Cyprus–Serbia relations are considered as strong, due to common European policies and the sharing of Orthodoxy as a common religion. Cyprus has been a supporter of Serbia in its efforts to join the European Union. Likewise, Serbia has been advocating a stable Cyprus after the Turkish invasion in 1974 and supporting a lasting solution to the Cyprus dispute.

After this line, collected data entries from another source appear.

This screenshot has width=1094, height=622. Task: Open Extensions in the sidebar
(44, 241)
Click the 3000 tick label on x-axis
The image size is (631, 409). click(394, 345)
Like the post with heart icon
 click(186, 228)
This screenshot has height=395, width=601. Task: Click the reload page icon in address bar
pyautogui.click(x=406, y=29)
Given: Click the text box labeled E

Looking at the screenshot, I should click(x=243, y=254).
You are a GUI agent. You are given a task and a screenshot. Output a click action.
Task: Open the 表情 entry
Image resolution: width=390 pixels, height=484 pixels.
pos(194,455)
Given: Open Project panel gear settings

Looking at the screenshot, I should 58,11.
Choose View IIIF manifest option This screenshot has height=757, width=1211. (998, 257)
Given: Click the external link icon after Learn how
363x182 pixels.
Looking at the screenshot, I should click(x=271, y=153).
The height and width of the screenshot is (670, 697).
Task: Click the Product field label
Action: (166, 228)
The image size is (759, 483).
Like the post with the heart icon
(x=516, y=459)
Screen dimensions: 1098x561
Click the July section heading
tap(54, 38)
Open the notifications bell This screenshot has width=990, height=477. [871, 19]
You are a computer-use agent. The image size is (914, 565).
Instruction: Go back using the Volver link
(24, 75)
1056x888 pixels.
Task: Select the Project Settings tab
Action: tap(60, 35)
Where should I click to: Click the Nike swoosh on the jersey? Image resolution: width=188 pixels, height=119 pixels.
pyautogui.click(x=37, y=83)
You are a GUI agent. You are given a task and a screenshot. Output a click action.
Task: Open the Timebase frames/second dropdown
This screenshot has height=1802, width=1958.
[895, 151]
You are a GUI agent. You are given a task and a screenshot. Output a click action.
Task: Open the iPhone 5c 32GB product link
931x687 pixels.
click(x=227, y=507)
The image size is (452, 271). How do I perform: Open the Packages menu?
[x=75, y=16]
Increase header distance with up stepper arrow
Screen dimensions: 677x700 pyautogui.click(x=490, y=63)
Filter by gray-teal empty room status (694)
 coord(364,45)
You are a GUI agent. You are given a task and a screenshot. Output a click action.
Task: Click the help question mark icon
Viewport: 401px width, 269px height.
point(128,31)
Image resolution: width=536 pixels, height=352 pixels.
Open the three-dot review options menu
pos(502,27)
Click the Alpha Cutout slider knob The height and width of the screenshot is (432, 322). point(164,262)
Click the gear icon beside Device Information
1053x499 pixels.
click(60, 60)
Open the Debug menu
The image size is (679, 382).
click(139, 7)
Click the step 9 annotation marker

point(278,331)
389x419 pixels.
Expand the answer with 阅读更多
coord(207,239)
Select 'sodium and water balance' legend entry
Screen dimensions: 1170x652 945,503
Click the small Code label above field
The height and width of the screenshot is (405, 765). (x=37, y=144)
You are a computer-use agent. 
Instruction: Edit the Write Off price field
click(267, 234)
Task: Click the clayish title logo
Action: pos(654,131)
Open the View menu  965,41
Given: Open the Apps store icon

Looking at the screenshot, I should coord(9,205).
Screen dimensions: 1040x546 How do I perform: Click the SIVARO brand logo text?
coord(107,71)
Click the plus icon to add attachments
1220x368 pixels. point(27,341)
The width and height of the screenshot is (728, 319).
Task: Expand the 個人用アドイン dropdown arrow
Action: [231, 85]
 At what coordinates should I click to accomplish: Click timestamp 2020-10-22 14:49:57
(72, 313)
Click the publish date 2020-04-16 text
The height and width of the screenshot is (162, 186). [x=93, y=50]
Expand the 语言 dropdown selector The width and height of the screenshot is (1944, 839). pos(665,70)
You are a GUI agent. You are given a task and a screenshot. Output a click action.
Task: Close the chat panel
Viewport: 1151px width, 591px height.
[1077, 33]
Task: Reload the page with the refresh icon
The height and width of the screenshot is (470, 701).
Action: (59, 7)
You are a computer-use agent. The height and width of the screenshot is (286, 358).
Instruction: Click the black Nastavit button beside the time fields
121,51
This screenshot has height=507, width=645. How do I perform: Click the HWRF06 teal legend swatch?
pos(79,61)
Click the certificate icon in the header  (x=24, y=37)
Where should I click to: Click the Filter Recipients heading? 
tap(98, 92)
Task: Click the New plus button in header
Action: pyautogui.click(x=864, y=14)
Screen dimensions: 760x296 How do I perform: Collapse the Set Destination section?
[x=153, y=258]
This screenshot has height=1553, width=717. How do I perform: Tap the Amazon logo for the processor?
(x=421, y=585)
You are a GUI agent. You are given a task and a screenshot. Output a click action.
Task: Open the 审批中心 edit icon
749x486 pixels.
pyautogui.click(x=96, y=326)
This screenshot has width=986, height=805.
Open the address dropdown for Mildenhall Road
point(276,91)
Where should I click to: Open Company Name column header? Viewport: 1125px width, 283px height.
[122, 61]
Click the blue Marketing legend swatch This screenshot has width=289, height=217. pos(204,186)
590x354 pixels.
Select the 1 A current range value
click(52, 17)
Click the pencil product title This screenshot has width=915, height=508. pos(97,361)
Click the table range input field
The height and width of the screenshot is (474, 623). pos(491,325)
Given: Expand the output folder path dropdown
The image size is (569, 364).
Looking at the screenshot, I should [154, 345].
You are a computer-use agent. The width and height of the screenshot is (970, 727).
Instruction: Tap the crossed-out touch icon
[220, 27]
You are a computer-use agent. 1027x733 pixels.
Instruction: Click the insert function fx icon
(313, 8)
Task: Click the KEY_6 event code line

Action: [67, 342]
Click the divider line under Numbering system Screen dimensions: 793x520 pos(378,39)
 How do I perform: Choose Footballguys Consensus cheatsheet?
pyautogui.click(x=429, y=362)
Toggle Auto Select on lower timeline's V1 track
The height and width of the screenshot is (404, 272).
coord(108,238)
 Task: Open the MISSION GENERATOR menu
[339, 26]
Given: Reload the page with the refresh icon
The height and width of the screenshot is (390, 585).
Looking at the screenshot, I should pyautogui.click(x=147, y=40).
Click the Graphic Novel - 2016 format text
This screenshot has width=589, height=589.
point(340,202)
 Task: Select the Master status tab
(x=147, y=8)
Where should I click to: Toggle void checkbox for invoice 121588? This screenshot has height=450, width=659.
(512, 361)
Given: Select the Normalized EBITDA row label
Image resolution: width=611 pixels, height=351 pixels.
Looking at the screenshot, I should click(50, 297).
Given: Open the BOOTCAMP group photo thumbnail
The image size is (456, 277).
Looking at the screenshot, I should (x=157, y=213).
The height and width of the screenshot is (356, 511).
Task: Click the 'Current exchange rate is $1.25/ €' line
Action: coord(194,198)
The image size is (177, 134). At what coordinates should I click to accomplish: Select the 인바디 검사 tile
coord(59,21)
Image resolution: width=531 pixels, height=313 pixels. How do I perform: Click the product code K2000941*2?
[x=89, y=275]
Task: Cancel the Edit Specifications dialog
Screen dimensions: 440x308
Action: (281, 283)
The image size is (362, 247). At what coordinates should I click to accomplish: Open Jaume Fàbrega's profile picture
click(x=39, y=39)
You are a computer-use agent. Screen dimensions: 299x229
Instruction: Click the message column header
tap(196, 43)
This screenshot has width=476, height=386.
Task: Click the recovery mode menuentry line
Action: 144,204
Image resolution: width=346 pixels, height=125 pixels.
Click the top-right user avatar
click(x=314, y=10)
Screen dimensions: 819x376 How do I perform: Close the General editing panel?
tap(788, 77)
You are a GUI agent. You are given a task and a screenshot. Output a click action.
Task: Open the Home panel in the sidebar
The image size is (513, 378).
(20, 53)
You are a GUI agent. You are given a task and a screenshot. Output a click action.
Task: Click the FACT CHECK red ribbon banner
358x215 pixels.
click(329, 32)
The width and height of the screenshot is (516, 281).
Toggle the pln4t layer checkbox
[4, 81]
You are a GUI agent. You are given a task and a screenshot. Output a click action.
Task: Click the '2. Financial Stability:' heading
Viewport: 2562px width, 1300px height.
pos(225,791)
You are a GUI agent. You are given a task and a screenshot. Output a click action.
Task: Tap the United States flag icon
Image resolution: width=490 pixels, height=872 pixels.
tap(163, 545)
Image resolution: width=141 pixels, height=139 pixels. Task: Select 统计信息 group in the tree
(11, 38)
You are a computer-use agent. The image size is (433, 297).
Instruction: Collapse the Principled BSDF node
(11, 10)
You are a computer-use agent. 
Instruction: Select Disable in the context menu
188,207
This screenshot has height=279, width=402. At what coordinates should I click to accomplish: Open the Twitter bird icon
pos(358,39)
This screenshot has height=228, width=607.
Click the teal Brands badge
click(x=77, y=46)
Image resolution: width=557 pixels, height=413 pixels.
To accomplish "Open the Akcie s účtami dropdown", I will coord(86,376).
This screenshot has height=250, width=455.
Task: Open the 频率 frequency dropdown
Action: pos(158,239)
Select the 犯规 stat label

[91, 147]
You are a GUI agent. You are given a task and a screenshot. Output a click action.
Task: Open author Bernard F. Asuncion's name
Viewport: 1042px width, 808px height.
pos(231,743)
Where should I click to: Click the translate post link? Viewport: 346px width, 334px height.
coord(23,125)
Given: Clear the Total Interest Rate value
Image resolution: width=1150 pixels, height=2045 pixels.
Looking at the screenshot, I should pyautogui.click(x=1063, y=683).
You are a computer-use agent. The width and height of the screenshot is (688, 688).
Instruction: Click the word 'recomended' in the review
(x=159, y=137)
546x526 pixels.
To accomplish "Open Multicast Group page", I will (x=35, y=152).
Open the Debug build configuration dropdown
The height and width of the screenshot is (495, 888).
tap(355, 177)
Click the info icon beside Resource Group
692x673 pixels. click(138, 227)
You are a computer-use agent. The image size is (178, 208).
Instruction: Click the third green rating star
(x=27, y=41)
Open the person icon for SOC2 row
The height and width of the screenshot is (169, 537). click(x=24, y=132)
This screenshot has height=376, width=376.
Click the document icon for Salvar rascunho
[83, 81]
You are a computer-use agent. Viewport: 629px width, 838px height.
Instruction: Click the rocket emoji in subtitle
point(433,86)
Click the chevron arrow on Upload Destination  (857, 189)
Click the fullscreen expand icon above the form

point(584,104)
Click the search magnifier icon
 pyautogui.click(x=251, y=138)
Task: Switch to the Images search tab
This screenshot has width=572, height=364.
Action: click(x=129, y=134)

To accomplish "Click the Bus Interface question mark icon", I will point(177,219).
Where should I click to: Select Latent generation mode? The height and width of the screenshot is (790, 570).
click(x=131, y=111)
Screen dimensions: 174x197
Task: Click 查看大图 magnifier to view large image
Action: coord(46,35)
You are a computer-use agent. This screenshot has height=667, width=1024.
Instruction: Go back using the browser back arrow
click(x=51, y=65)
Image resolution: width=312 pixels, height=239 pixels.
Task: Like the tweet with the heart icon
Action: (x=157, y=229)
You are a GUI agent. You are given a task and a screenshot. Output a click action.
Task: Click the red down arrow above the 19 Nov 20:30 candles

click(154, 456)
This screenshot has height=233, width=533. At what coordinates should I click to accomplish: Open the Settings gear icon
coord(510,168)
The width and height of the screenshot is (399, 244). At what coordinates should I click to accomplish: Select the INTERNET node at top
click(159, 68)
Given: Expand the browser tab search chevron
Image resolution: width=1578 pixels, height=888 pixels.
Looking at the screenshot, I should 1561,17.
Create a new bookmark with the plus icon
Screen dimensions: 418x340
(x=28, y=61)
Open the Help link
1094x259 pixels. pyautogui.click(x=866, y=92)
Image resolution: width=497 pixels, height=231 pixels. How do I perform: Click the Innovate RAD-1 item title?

Today, Serbia and Cyprus cooperate on foreign policy, finance, military matters and culture.

Modern relations

Kosovo Independence
Cyprus is one of the five European Union countries that does not recognise Kosovo's independence. During its EU presidency, Cyprus has not changed its policy towards Kosovo and continues to support Serbia on its European integration course. The Cypriot Minister of Commerce assessed that Serbia should be given more time to fulfil the European Council and Commission's conditions set for commencement of the accession negotiations. If those conditions are fulfilled, Cyprus will continue to support Serbia.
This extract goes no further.